The characteristic of a ring (with unity, say) is the smallest positive number $n$ such that $$\underbrace{1 + 1 + \cdots + 1}_{n \text{ times}} = 0,$$ provided such an $n$ exists. Otherwise, we define it to be $0$.
But why characteristic zero? Why do we not define it to be $\infty$ instead? Under this alternative definition, the characteristic of a ring is simply the “order” of the additive cyclic group generated by the unit element $1$.
My feeling is that there is a precise and convincing explanation for the common convention, but none comes to mind. I couldn't find the answer in the Wikipedia article either.

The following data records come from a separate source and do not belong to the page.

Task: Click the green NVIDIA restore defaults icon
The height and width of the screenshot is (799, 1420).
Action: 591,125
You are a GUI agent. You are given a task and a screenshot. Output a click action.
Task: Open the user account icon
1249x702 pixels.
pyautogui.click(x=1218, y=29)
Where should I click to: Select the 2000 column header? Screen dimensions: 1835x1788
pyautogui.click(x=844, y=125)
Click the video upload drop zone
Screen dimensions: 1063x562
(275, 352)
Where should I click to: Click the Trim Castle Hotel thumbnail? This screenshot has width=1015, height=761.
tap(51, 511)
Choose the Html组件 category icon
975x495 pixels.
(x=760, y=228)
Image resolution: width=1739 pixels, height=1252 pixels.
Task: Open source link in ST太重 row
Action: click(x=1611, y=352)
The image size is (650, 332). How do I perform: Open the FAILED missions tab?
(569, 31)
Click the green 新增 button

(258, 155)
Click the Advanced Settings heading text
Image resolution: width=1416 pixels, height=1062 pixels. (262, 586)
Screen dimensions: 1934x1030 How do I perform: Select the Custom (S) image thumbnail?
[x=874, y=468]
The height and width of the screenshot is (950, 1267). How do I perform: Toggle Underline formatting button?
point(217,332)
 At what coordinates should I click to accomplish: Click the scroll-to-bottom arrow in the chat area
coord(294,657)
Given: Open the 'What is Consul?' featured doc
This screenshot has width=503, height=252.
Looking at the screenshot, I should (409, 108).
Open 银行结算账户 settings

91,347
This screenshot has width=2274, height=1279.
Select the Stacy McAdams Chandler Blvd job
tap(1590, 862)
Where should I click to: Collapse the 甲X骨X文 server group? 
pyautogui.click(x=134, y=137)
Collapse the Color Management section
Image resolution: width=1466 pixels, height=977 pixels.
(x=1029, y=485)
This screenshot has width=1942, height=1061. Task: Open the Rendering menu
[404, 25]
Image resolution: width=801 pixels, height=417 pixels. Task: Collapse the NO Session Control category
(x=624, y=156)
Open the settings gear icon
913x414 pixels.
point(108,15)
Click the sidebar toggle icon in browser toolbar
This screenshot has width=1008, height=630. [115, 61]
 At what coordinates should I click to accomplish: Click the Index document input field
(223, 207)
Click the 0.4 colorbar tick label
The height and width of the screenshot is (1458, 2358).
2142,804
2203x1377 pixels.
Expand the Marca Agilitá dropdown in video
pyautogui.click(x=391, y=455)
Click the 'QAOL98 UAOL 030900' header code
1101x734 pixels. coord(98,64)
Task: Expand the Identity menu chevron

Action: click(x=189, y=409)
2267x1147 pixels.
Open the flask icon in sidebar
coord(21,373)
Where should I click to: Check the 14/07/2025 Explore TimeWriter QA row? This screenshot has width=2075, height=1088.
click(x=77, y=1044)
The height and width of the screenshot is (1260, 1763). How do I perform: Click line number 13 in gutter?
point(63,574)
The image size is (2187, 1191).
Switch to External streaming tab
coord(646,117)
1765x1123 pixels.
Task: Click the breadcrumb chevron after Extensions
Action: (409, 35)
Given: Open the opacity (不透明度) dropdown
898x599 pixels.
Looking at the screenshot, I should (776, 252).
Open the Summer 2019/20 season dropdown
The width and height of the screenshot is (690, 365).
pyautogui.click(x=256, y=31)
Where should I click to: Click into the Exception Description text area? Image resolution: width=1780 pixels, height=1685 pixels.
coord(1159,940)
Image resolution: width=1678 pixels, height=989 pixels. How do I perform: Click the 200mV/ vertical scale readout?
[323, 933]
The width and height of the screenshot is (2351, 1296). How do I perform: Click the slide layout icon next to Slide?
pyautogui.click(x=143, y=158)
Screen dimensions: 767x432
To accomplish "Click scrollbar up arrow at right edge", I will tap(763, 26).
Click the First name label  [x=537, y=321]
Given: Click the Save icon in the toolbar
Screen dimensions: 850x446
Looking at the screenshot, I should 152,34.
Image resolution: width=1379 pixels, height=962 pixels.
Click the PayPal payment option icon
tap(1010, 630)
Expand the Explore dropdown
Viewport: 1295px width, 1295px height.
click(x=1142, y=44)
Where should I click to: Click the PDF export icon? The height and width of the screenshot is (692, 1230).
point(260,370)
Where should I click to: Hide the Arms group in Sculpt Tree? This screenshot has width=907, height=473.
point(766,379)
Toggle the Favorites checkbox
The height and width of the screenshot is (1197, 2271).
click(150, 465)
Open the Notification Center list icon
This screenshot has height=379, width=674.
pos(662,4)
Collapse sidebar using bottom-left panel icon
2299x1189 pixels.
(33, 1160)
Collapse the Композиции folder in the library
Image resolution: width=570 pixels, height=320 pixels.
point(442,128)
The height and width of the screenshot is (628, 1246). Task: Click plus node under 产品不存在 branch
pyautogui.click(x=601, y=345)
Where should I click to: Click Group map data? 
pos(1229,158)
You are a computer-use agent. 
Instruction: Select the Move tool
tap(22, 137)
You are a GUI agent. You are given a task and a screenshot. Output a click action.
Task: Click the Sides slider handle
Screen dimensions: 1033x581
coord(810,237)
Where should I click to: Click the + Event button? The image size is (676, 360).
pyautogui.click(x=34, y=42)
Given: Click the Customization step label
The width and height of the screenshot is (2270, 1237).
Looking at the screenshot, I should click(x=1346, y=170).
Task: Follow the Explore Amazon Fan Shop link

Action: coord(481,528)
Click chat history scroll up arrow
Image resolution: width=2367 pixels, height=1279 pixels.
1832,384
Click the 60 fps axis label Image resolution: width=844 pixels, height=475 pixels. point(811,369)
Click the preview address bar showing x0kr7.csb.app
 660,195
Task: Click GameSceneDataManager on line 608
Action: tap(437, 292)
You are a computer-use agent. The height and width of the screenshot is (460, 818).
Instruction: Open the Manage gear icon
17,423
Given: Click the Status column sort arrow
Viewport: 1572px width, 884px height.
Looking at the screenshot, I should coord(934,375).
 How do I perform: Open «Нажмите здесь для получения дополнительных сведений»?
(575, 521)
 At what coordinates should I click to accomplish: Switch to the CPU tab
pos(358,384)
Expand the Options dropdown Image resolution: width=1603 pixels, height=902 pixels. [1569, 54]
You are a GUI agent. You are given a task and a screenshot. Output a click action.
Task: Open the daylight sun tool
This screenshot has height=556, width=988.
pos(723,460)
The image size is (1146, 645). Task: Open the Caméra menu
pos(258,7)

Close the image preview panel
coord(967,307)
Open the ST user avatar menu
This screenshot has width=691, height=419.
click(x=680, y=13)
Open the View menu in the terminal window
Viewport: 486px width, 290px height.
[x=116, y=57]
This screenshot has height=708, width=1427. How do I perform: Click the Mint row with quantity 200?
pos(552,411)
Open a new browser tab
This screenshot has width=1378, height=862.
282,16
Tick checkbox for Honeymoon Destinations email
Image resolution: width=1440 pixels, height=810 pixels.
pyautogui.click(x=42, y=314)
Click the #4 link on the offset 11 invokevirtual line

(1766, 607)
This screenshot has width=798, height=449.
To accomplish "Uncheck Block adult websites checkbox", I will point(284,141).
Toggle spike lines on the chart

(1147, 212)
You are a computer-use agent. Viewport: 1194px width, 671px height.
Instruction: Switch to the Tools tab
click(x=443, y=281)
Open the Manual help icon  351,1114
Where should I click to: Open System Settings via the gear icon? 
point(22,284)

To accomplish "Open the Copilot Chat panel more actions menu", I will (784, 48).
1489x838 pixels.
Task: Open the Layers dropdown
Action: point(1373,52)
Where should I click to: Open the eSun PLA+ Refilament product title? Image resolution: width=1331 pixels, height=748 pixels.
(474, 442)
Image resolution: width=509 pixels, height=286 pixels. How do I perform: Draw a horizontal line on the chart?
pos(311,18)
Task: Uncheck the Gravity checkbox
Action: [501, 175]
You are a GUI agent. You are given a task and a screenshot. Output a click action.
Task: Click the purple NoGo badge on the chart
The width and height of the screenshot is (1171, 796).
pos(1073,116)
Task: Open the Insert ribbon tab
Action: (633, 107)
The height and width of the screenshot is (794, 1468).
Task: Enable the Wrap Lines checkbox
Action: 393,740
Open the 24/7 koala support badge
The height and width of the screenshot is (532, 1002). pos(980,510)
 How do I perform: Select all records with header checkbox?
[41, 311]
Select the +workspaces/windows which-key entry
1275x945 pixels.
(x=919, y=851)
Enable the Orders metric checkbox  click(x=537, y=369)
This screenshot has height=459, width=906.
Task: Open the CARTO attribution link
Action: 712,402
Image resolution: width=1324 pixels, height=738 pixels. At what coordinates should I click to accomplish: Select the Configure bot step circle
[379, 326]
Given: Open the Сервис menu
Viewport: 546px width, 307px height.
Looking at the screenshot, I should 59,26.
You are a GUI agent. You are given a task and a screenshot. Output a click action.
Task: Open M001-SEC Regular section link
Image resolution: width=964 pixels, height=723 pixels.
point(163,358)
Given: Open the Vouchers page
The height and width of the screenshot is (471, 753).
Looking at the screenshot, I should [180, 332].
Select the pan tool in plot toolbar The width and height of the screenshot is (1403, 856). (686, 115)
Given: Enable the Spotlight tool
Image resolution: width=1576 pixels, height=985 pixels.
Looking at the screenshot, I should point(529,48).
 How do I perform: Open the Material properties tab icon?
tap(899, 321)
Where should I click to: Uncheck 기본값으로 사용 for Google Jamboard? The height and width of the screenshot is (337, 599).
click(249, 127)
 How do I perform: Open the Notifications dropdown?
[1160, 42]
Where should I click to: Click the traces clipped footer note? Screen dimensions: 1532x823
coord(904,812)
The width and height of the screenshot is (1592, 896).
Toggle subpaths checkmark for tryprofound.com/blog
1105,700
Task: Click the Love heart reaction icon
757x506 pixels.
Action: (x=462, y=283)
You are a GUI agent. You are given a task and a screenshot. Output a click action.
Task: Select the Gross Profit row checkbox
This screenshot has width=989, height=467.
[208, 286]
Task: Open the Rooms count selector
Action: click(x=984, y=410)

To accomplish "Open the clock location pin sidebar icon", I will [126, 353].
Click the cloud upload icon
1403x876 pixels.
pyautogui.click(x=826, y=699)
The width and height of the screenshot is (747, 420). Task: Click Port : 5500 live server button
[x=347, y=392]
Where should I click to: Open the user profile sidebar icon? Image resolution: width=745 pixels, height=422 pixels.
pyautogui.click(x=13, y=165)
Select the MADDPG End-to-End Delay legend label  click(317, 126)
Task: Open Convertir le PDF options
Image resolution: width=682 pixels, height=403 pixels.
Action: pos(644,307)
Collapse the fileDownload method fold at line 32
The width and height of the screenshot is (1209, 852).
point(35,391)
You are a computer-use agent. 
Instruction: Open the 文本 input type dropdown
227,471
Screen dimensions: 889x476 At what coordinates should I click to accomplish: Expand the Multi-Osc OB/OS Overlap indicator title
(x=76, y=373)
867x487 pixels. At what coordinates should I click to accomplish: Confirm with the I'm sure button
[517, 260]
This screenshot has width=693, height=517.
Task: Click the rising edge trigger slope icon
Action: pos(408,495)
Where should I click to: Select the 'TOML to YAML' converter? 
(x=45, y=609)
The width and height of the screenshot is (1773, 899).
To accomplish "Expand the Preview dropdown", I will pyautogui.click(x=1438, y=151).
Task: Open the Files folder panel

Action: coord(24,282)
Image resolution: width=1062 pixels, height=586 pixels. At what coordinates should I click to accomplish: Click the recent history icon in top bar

There are two orderings of the set $\mathbb N = \{0,1,\dots\}$:
They are mostly compatible - usually when $a \mid b$, it holds $a \leq b$.
Some definitions are phrased using "greater than" ordering, while in fact the "divisibility" ordering is the real essence.
For example, the greatest common divisor of $a$ and $b$ might be defined as the greatest number which is a common divisor of both $a$ and $b$. Characteristic of a ring $R$ might be defined as smallest number $n>0$ which satisfies $n \cdot 1 = 0$.
Under such commonly taught definitions, it seems natural that $\operatorname{gcd}(0,0)=\infty$ and $\operatorname{char} \mathbb Z = \infty$.
However, those definitions implicitly rely on ideals, and are better phrased using divisibility order. The incompatibility is then more visible: $0$ is the largest element in divisibility order, while it is smallest in magnitude order. Magnitude has no largest element, and often $\infty$ is added to cover this case.
So let's formulate the definitions again, but this time using divisibility ordering.
Characteristic is a "multiplicative" notion, like gcd. If you have a homomorphism of rings $f: A \to B$, it must hold $\operatorname{char} B \mid \operatorname{char} A$. For example, you cannot map ${\mathbb Z}_2$ to ${\mathbb Z}_4$ - in a sense, ${\mathbb Z}_2$ is "smaller" than ${\mathbb Z}_4$. "Bigger" rings have "more divisible" characteristic, their characteristics are greater in the sense of divisibility. And the "most divisible" number is 0. Another example is $\operatorname{char} A \times B = \operatorname{lcm}(\operatorname{char} A, \operatorname{char} B)$.
In a bit more abstract language: given any ideal $I \subseteq \mathbb Z$, we associate to it the smallest nonnegative element, under the divisibility order. By properties of $\mathbb Z$, every other element of $I$ is a multiple of it. Let's call this number $\operatorname{min}(I)$.
We can now define $\operatorname{gcd}(a,b)=\operatorname{min} ((a) + (b))$, and $\operatorname{char} R = \min (\ker f)$, where $f \colon \mathbb Z \to R$ is the canonical map.
The definition of $\operatorname{min}(I)$ works for any PID, it does not require magnitude order. In any PID, $I = (\operatorname{min}(I))$.
(I dislike saying the ideal $\{0\}$ is "generated" by $0$; although this is true, it also generated by empty set. We do not say that $(2)$ is generated by $0$ and $2$.)